Blogger still lived a touch-and-go existence. Its expenses had dropped from a $50,000-a-month burn rate to a few thousand in rent and technical costs for bandwidth and such; still, even that modest budget wasn’t easy to meet. Eventually [Evan] Williams had to shut down the office entirely and move the servers into his apartment. He remembers this period as an emotional rollercoaster. “I don’t know how I’m going to pay the rent, and I can’t figure that out because the server’s not running, and I have to stay up all night, trying to figure out Linux, and being hacked, and then fix that.”

I’ve been one of those guys who babysits the server under the desk, and I’m glad I won’t ever have to go back there again. What I will have to do, instead, is learn how to take advantage of the cloud resources now becoming available. But I’m finding that to be an enjoyable challenge.

In the case of the calendar aggregator, which needs to map many worker roles to many cities, I’m using a blackboard approach. Here’s a snapshot of it, from an aggregator run using only a single worker instance:

     id: westlafcals
  start: 7/14/2009 12:12:05 PM
   stop: 7/14/2009 12:14:46 PM
running: False

     id: networksierra
  start: 7/14/2009 12:14:48 PM
   stop: 7/14/2009 12:15:05 PM
running: False

     id: localist
  start: 7/14/2009 12:15:06 PM
   stop: 7/14/2009  5:37:03 AM
running: True

     id: aroundfred
  start: 7/14/2009  5:37:05 AM
   stop: 7/14/2009  5:39:20 AM
running: False

The moving finger wrote westlafcals (West Lafayette) and networksierra (Sonora), it’s now writing localist (Baltimore), and will next write aroundfred (Fredericksburg).
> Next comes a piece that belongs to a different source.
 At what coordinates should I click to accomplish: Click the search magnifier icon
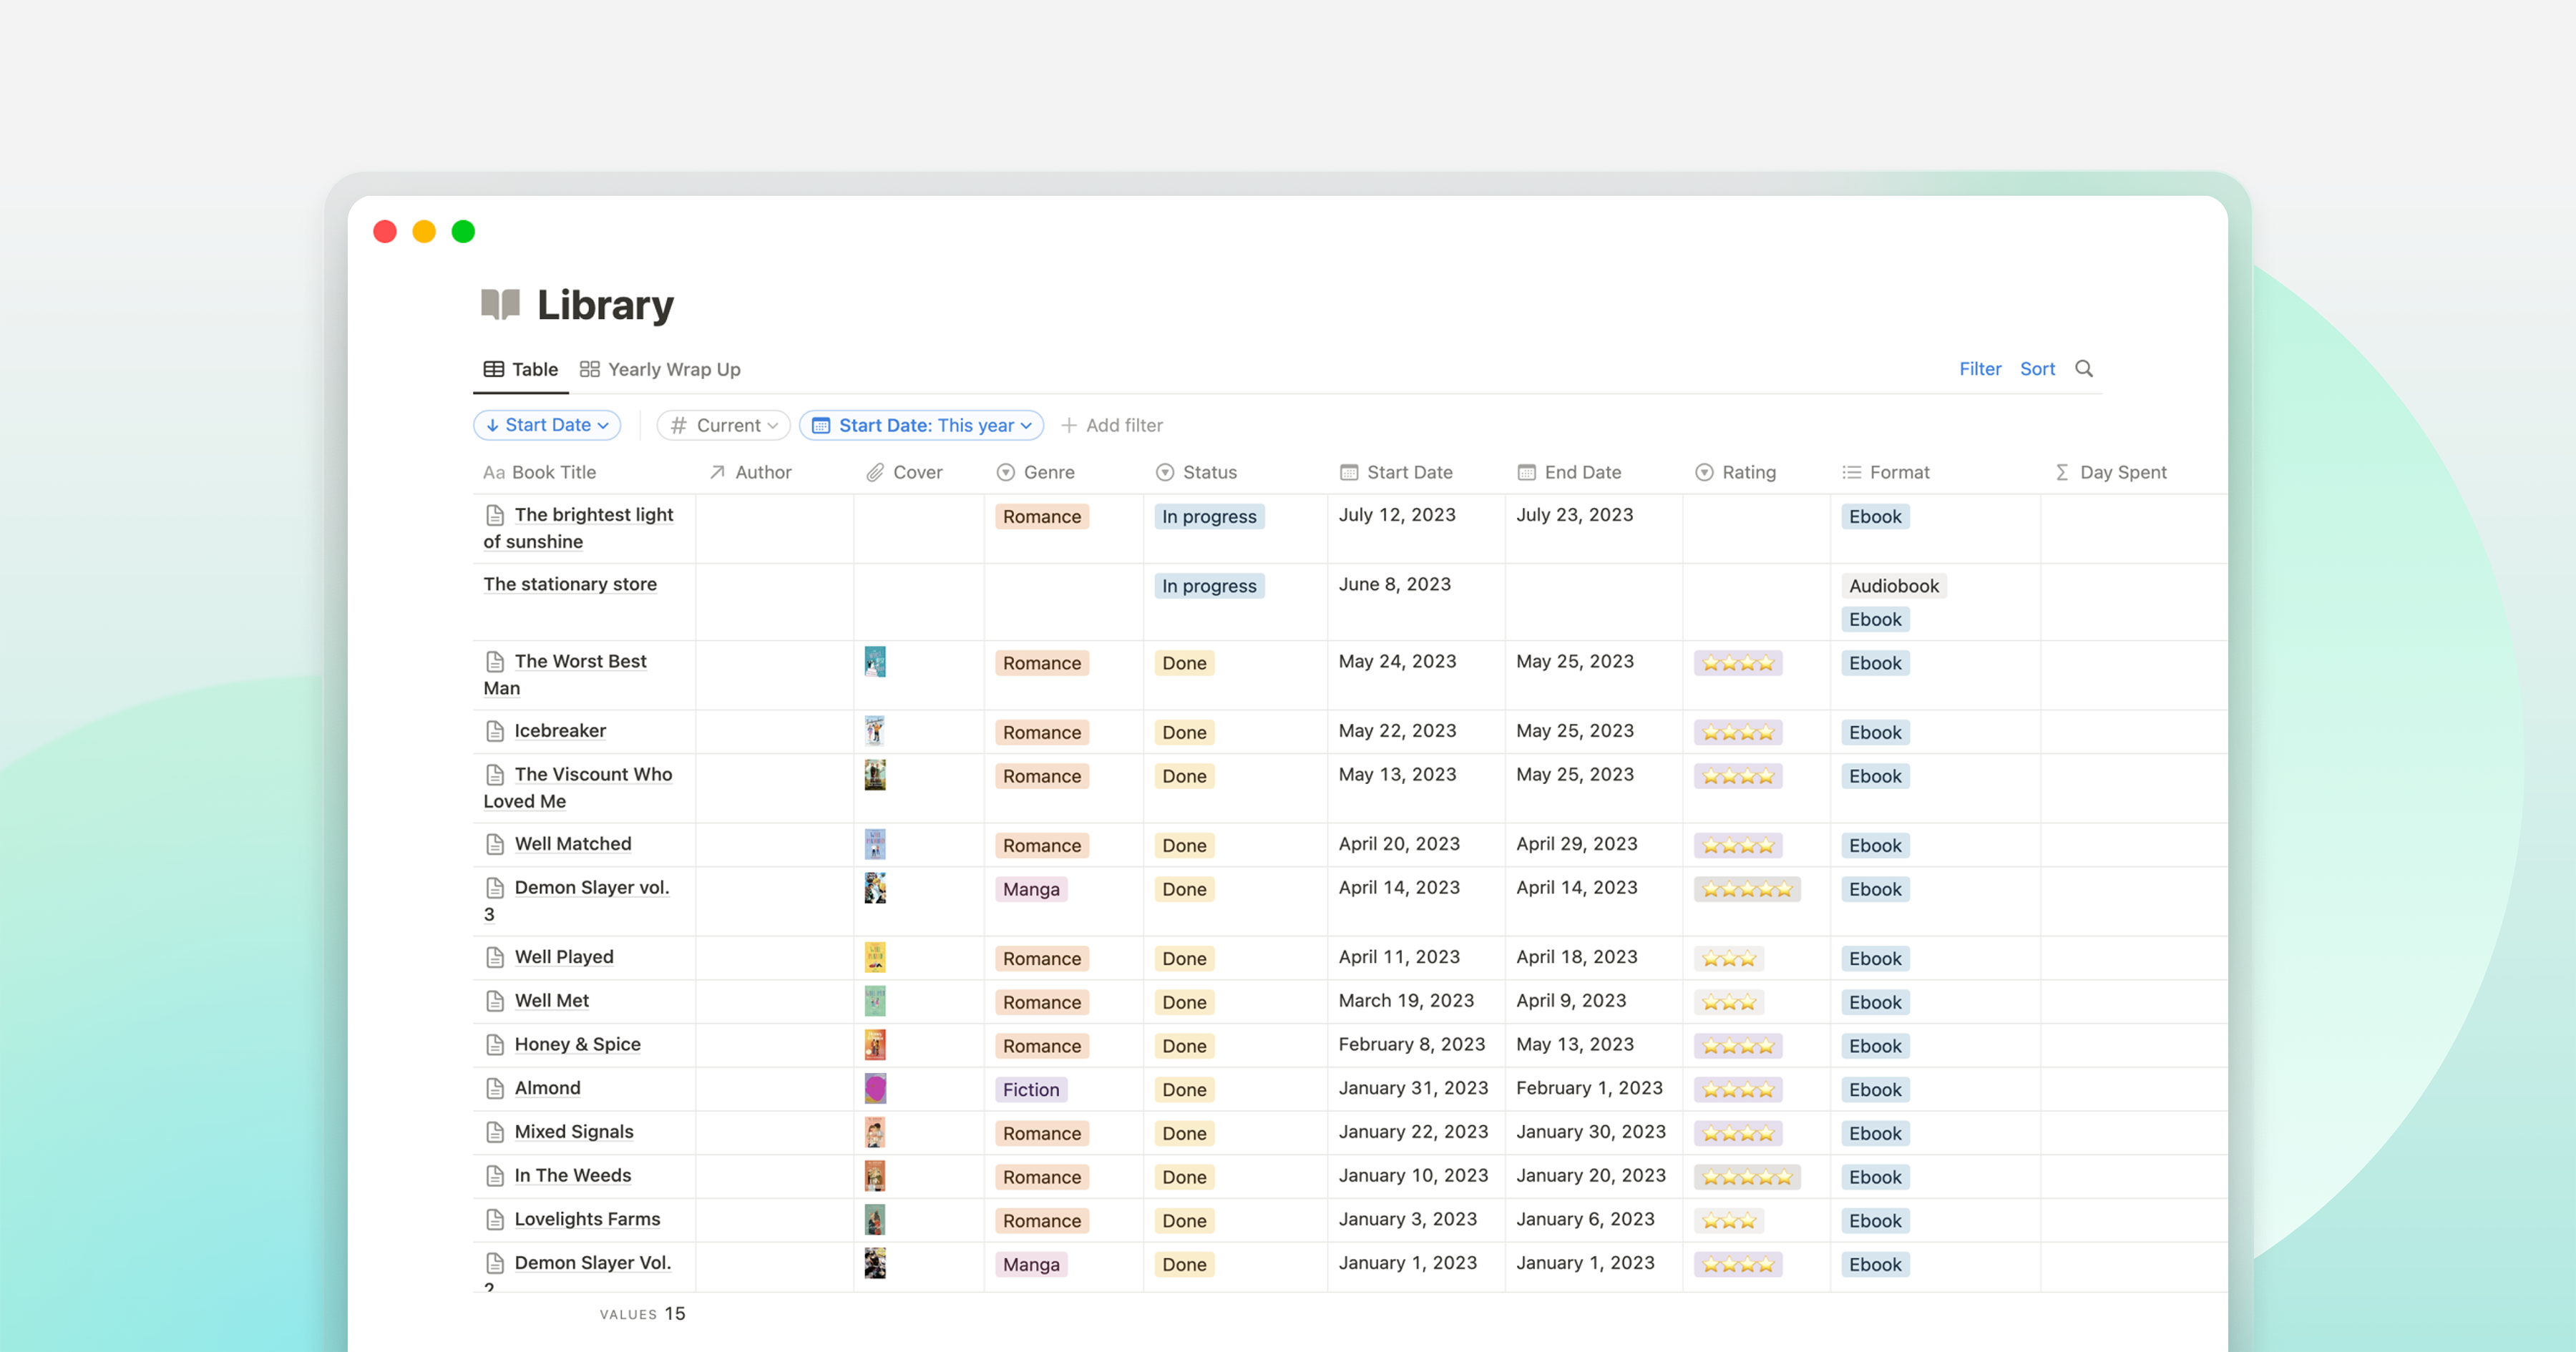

Here’s a snapshot from another run using two worker instances:

     id: westlafcals
  start: 7/14/2009 10:12:05 PM
   stop: 7/14/2009  4:37:03 AM
running: True

     id: networksierra
  start: 7/14/2009 10:12:10 PM
   stop: 7/14/2009 10:13:05 PM
running: False

     id: localist
  start: 7/14/2009 10:13:06 PM
   stop: 7/14/2009  4:41:12 AM
running: True

     id: aroundfred
  start: 7/14/2009  4:41:05 AM
   stop: 7/14/2009  4:42:20 AM
running: False

Now there are two moving fingers. One’s writing westlafcals, one has written networksierra, one’s writing localist, and one or the other will soon write aroundfred. The total elapsed time will be very close to half what it was in the single-instance case. I’d love to crank up the instance count and see an aggregation run rip through all the cities in no time flat. But the Azure beta caps the instance count at two.
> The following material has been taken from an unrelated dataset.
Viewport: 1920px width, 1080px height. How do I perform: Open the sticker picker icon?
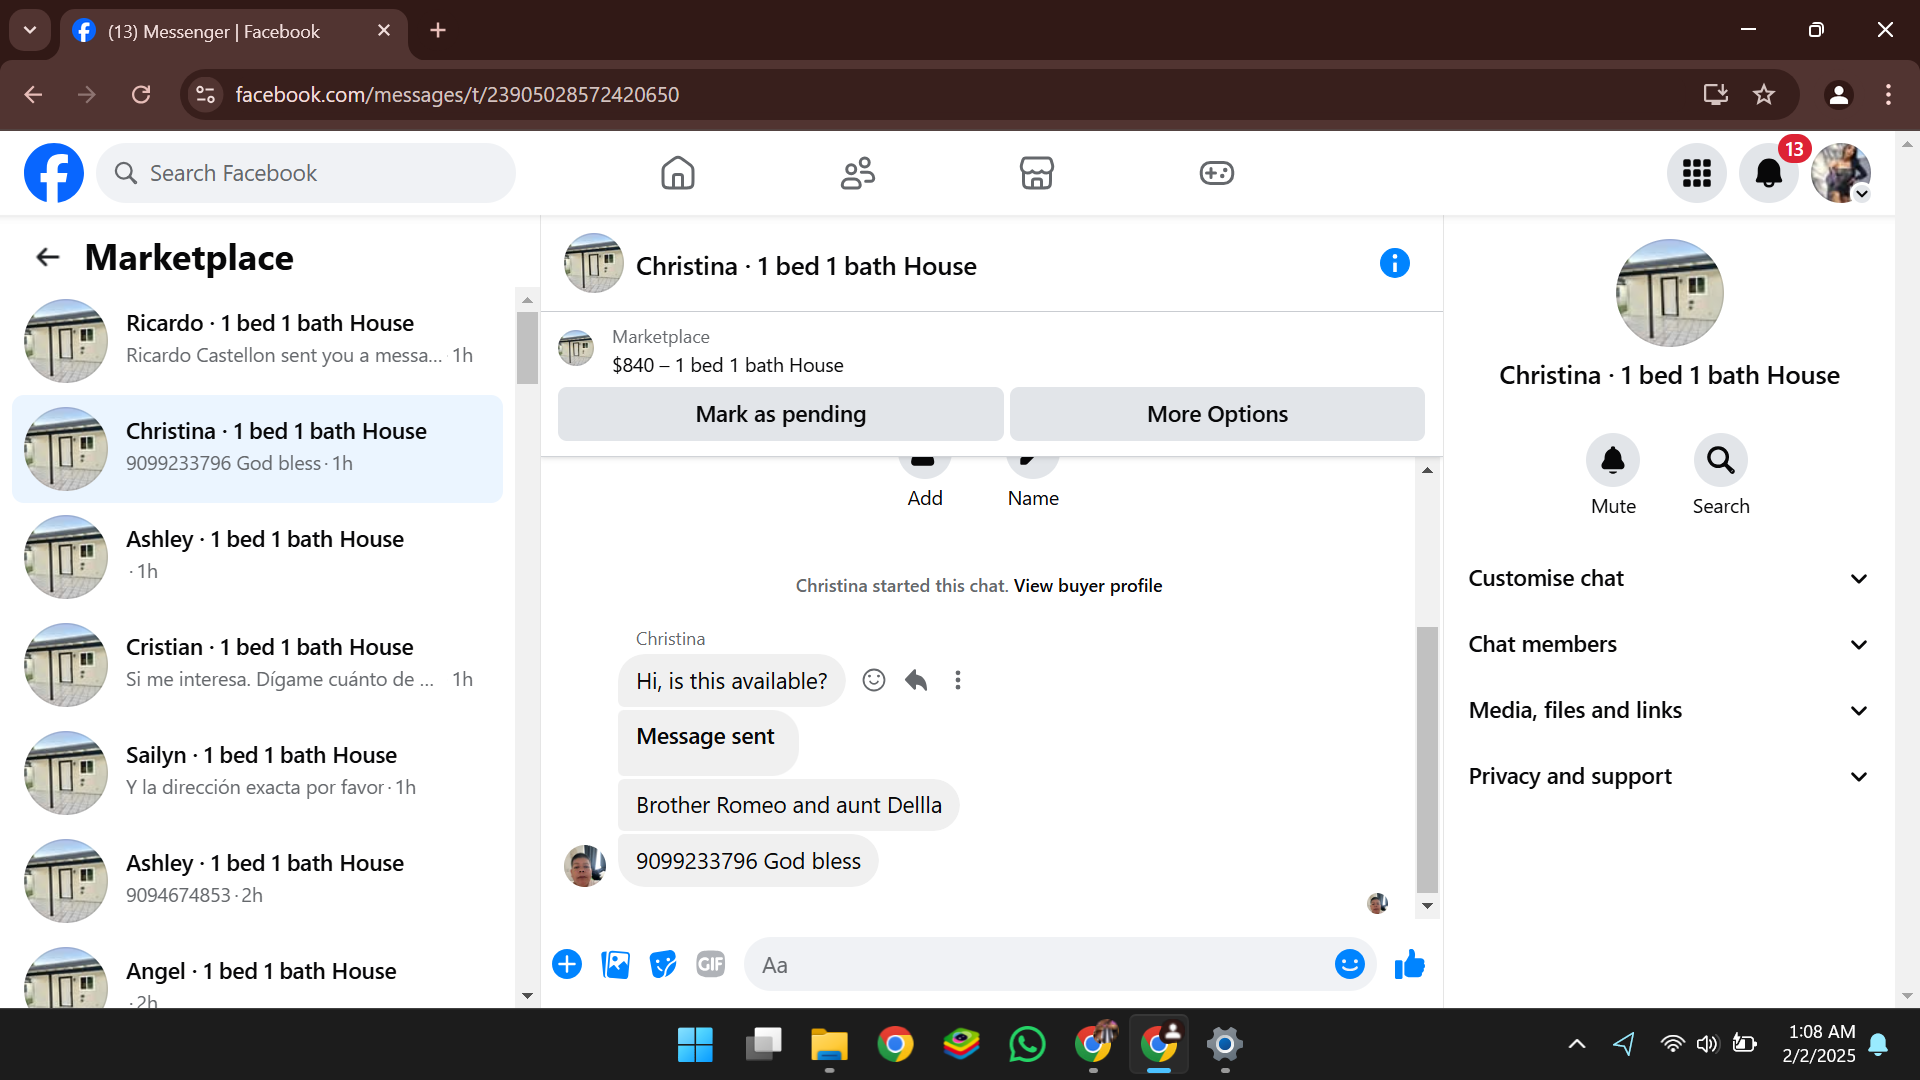pyautogui.click(x=663, y=964)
The blackboard is an Azure table with one record for each city. Records are flexible bags of name/value pairs. If you make a REST call to the table service to query for one of those records, the Atom payload that comes back looks like this:

   <d:start>7/14/2009 4:41:05 AM</d:start>
   <d:stop>7/14/2009 4:42:20 AM</d:stop>

At the start of a cycle, each worker wakes up, iterates through all the cities, aggregates those not claimed by other workers, and then sleeps until the next cycle. To claim a city, a worker tries to create a record in a parallel Azure table, using the PartitionKey locks instead of blackboard. If the worker succeeds in doing that, it considers the city locked for its own use, it aggregates the city’s calendars, and then it deletes the lock record. If the worker fails to create that record, it considers the city locked by another worker and moves on.

This cycle is currently one hour. But in order to respect the various services it pulls from, the service defines the interval between aggregation runs to be 8 hours. So when a worker claims a city, it first checks to see if the last aggregation started more than 8 hours ago. If not, the worker skips that city.

Locks can be abandoned. That could happen if a worker hangs or crashes, or when I redeploy a new version of the service. So the worker also checks to see if a lock has been hanging around longer than the aggregation interval. If so, it overrides the lock and aggregates that city.

I’m sure this scheme isn’t bulletproof, but I reckon it doesn’t need to be. If two workers should happen to wind up aggregating the same city at about the same time, it’s no big deal. The last writer wins, a little extra work gets done.

Anyway, I’ll be watching the blackboard over the next few days. There’s undoubtedly more tinkering to do. And it’s a lot more fun than herding servers.